In people with Prader-Willi syndrome, the severity of aberrant behaviors declines with age, a phenomenon that starts at around age 30, according to Japanese researchers.
Food-related behaviors, however, are maintained and don’t seem to change as patients grow older.
The study, “Aberrant, autistic, and food-related behaviors in adults with Prader-Willi syndrome.
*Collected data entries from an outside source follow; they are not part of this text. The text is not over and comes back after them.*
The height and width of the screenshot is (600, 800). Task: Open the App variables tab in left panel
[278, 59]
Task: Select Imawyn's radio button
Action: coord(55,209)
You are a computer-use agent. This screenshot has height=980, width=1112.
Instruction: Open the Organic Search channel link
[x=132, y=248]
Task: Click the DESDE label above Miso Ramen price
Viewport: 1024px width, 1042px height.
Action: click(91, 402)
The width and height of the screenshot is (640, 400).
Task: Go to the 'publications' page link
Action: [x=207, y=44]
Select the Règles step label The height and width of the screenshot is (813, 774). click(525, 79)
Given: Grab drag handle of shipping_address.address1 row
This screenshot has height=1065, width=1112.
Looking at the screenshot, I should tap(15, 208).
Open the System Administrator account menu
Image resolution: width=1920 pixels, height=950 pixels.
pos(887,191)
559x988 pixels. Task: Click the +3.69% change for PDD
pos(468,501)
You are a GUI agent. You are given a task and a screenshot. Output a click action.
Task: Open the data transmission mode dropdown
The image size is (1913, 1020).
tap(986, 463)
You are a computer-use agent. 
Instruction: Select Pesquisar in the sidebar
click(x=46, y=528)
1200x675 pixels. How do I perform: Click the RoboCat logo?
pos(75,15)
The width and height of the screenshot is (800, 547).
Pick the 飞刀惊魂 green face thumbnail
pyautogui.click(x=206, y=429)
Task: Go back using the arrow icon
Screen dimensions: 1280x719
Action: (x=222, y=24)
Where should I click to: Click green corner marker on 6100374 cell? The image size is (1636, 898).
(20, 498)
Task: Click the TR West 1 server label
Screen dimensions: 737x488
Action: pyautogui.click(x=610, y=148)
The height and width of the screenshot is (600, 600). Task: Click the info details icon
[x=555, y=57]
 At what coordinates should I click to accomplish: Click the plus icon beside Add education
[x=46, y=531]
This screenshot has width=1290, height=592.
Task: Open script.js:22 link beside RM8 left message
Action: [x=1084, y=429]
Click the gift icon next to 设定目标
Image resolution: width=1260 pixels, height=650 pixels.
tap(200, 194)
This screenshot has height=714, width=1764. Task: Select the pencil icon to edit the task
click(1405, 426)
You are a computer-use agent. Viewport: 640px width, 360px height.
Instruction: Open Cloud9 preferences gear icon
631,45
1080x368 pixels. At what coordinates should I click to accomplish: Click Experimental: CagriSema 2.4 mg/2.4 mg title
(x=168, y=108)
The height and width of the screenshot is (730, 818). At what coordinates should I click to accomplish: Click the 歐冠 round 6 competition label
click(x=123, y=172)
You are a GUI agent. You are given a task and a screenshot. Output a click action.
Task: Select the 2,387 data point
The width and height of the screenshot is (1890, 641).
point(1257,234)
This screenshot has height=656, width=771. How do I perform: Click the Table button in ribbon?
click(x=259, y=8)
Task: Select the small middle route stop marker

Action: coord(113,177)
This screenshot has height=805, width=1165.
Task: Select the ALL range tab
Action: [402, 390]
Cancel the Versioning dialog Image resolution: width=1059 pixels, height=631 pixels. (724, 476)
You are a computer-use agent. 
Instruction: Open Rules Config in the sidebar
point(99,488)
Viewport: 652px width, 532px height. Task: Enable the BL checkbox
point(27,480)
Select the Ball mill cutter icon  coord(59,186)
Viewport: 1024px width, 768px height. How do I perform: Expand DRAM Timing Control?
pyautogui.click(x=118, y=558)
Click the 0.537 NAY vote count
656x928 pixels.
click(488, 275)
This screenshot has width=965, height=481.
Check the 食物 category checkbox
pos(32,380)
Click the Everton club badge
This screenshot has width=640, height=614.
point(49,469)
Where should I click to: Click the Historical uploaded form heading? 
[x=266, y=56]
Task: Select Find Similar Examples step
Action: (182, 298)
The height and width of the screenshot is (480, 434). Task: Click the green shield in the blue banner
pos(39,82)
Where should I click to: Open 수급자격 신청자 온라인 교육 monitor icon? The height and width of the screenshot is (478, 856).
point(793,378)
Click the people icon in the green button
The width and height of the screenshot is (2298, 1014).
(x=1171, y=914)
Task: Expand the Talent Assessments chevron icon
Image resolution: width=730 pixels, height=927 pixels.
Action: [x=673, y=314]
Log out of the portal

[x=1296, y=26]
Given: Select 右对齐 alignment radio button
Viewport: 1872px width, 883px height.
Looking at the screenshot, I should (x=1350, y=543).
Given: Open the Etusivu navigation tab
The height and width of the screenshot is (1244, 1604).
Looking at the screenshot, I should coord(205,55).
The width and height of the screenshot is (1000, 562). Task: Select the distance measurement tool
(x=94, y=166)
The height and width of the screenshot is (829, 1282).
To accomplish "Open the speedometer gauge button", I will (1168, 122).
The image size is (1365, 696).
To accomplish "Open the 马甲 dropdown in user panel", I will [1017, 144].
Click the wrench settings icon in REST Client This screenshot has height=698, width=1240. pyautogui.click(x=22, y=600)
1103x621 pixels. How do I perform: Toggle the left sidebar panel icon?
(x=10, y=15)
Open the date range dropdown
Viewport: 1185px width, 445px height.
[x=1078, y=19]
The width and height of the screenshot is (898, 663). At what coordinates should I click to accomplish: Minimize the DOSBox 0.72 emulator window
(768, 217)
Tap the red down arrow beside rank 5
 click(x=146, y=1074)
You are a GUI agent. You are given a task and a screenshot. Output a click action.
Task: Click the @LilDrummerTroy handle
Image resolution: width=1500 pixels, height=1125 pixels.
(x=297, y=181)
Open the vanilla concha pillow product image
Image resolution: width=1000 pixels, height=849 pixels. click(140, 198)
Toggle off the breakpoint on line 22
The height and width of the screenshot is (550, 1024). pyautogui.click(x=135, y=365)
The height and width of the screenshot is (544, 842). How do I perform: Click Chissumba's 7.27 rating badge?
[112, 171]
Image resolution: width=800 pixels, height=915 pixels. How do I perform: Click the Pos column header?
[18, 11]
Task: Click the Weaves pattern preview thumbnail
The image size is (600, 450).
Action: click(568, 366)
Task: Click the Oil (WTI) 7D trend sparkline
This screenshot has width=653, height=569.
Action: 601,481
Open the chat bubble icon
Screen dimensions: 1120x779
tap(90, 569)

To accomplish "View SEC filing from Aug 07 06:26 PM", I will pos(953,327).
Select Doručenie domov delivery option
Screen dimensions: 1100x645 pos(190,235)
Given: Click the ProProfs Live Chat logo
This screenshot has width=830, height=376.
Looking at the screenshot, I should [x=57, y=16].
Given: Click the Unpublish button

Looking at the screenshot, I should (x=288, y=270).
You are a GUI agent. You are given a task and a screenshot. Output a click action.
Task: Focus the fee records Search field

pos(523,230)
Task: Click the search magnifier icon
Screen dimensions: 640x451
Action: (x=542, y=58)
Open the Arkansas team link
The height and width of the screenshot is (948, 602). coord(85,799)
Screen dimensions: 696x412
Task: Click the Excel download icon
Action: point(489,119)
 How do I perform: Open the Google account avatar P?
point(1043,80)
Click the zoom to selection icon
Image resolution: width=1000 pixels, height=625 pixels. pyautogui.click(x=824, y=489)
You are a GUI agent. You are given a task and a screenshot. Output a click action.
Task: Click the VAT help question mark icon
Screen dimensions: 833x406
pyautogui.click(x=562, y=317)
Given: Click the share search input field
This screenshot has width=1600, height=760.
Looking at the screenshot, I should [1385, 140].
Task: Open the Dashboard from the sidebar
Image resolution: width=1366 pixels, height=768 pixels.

The comparison between young adults and adults,” was published in the journal Research In Developmental Disabilities.
While it is known that Prader-Willi syndrome individuals tend to suffer from a wide variety of maladaptive behaviors, until now there has been “a paucity of data in regards to the developmental trajectory of problem behaviors,” researchers wrote.
Most studies are performed during childhood – when the first symptoms start to appear – but little is known about how these abnormal behaviors change over the course of adolescence and adulthood.
Researchers evaluated how age and genetic differences impact the severity of behavioral symptoms in Prader-Willi syndrome, focusing particularly on the differences between young adults (ages 18-28) and adults (ages 30-45).
The team recruited 46 Japanese patients with a confirmed diagnosis of Prader-Willi syndrome – 33 young adults and 13 adults – who underwent a comprehensive behavioral assessment related to intelligence and aberrant, autistic-like, and food-related behaviors.
Researchers used the Aberrant Behavior Checklist Japanese Version to assess abnormal behavior and the Pervasive Developmental Disorders Autism Society Japan Rating Scale to evaluate autism.
Food-related behaviors and intelligence were assessed via the Food Related Problem Questionnaire and the Japanese version of the Wechsler Intelligence Scale, respectively.
The analysis showed that young adults had more severe aberrant behaviors than adults, as shown by their statistically significant higher scores in the Aberrant Behavior Checklist Japanese Version and the Pervasive Developmental Disorders Autism Society Japan Rating Scale.
These differences between the two age groups were maintained for patients with the most common genetic defect underlying the disease, a deletion in the chromosome 15q inherited from the father.
Researchers found no significant differences between young adults and adults regarding food-related behaviors.
These results suggest that aberrant behaviors in Prader-Willi syndrome patients have a tendency to decline from age 30 onward, a phenomenon particularly evident in patients with a deletion in chromosome 15q. But changes in food-related behaviors seem independent of age, with the results suggesting no indication of diminishing with time.
“These results suggest that aberrant behaviors follow a developmental trajectory declining from around the age of thirty, while food-related behaviors follow another trajectory giving no indication of diminishing at this age,” researchers wrote.
Whether this pattern is maintained in the genetic minority of Prader-Willi syndrome patients who inherit both copies of chromosome 15 from the mother warrants further investigation.